CHICAGO—Carrying around the extra weight of obesity damages knee cartilage just as surely as it hurts one’s cardiovascular health. A new study confirms the suspicion that losing the weight can mean slowing osteoarthritis.

The study was presented Monday in a press conference at RSNA’s annual meeting.

Alexandra Gersing, MD, of UC-San Francisco, and colleagues looked at 506 overweight and obese patients in the NIH-sponsored Osteoarthritis Initiative.

Splitting the patients into three groups—those who shed more than 10 percent of their body weight, those who experienced more modest weight loss and a control group of patients who lost no weight—the researchers used MRI to quantify knee osteoarthritis.

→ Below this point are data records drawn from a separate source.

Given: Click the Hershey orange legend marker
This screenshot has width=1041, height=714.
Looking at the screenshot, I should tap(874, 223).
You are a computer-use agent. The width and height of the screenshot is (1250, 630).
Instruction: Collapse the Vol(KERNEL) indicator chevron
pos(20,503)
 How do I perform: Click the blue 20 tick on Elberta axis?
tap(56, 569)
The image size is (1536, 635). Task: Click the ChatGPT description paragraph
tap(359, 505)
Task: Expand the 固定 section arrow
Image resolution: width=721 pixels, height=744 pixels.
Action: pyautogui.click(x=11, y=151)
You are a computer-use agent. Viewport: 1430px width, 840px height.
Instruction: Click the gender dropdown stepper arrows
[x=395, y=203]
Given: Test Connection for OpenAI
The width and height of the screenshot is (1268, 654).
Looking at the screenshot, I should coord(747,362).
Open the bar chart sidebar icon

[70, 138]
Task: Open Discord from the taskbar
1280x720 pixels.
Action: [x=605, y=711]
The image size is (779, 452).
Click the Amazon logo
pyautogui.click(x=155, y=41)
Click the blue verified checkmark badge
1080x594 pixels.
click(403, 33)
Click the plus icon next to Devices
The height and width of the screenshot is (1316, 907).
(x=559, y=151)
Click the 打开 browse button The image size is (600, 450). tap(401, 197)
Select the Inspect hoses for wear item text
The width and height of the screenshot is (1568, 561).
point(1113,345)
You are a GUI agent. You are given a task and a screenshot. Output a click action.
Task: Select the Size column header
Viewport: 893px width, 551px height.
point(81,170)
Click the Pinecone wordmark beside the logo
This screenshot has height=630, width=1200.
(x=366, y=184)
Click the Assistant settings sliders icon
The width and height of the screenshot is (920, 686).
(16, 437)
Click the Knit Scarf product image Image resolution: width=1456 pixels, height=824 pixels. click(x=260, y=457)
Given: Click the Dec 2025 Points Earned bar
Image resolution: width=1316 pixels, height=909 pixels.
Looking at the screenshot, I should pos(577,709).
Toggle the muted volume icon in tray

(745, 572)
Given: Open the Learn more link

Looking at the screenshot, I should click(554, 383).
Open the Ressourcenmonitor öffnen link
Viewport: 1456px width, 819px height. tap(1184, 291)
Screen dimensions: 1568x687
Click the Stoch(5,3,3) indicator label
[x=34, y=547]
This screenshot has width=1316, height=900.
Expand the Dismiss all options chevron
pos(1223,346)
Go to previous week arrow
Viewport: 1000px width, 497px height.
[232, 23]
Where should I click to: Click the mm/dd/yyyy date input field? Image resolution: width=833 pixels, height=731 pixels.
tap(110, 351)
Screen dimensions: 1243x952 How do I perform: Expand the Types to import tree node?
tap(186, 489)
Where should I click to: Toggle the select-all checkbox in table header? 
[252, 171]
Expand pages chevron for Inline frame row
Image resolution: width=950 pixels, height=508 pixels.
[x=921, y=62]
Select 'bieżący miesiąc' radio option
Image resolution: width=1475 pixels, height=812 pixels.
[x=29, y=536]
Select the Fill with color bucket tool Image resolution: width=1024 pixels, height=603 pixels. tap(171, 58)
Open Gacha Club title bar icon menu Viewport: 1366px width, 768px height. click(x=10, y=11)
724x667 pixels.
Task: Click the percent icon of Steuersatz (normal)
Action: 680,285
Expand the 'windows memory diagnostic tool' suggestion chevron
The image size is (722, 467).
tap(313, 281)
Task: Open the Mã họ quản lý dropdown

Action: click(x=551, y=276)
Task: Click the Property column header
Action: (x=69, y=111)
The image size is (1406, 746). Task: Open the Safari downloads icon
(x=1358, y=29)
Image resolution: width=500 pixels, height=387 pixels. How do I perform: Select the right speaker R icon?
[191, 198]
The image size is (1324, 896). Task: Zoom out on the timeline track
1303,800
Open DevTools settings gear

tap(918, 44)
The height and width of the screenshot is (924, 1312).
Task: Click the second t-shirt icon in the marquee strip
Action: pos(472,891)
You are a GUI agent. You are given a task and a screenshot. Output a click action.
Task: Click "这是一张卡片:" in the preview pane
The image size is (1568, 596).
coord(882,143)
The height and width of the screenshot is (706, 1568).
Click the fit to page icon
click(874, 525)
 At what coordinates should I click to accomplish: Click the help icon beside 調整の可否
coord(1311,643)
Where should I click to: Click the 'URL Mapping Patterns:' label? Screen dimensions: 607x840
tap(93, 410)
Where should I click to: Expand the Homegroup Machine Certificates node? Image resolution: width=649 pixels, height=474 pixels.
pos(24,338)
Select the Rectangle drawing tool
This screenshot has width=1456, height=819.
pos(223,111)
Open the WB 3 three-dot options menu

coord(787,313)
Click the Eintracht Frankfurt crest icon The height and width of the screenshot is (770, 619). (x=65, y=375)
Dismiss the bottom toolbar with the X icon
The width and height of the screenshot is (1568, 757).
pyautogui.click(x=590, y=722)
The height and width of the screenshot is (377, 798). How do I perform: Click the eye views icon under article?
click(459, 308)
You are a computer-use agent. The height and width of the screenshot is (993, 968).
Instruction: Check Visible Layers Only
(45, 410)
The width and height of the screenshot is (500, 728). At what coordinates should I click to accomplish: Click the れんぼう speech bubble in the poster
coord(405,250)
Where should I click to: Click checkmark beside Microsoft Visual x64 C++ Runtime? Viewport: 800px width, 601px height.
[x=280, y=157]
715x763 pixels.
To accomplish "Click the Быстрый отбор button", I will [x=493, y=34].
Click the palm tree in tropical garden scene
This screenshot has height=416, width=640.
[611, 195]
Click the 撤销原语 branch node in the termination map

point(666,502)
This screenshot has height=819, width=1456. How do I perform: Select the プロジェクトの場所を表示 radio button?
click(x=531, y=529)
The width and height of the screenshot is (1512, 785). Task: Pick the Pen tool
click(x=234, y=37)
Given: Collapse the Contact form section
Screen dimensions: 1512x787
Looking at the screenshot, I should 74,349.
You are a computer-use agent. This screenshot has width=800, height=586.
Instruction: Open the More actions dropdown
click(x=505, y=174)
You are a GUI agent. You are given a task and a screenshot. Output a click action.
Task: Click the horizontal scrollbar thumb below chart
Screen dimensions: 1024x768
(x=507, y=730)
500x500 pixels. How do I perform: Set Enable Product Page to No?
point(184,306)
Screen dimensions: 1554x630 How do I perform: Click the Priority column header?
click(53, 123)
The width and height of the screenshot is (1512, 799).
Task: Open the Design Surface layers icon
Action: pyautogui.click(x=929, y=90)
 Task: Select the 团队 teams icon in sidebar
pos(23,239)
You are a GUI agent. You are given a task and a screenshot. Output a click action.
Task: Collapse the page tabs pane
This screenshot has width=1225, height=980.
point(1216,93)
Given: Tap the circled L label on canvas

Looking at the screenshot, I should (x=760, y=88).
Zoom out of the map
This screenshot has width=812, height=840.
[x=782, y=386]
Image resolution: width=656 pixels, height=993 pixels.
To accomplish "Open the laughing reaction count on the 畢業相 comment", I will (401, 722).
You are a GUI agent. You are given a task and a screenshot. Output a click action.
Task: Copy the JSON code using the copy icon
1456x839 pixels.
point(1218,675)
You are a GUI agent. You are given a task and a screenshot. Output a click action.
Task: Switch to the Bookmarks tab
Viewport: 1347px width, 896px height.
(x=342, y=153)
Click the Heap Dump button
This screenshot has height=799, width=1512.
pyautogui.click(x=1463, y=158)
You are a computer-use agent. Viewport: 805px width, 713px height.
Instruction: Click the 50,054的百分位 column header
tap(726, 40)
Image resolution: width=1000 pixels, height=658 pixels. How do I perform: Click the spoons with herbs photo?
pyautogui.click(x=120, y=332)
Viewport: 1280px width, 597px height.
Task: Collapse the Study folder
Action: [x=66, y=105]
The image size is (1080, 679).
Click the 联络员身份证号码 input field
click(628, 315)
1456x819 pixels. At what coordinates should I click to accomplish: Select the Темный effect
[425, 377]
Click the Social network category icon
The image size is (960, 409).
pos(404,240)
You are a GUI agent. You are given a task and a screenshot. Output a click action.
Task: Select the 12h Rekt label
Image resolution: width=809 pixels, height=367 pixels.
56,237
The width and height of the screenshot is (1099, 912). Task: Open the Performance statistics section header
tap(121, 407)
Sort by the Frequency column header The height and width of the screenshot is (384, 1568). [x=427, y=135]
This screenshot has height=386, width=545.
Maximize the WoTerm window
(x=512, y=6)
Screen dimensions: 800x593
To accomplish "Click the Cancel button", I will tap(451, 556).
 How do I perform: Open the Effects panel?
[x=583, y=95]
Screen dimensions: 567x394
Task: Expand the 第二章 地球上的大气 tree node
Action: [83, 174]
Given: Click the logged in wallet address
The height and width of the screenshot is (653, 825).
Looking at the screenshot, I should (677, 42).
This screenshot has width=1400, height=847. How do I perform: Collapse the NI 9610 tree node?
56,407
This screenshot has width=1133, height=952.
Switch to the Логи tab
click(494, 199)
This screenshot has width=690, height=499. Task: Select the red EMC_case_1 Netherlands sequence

They found that, over a four-year span, knee cartilage degenerated much more slowly in the group that lost more than 10 percent of their body weight.

Subjects with less than 10 percent weight loss showed no more benefit than those with no weight loss at all.

In the 10 percent-or-more group, the degeneration was especially slowed in the weight-bearing parts of the knee.

“Through T2 relaxation time measurements from MRI, we can see changes in cartilage quality at a very early stage, even before it breaks down,” Gersing said in remarks prepared prior to the press conference.

The researchers said they are planning an eight-year follow-up with subjects from the present study.

They also announced a separate study to investigate the role of diabetes-related obesity in cartilage degeneration.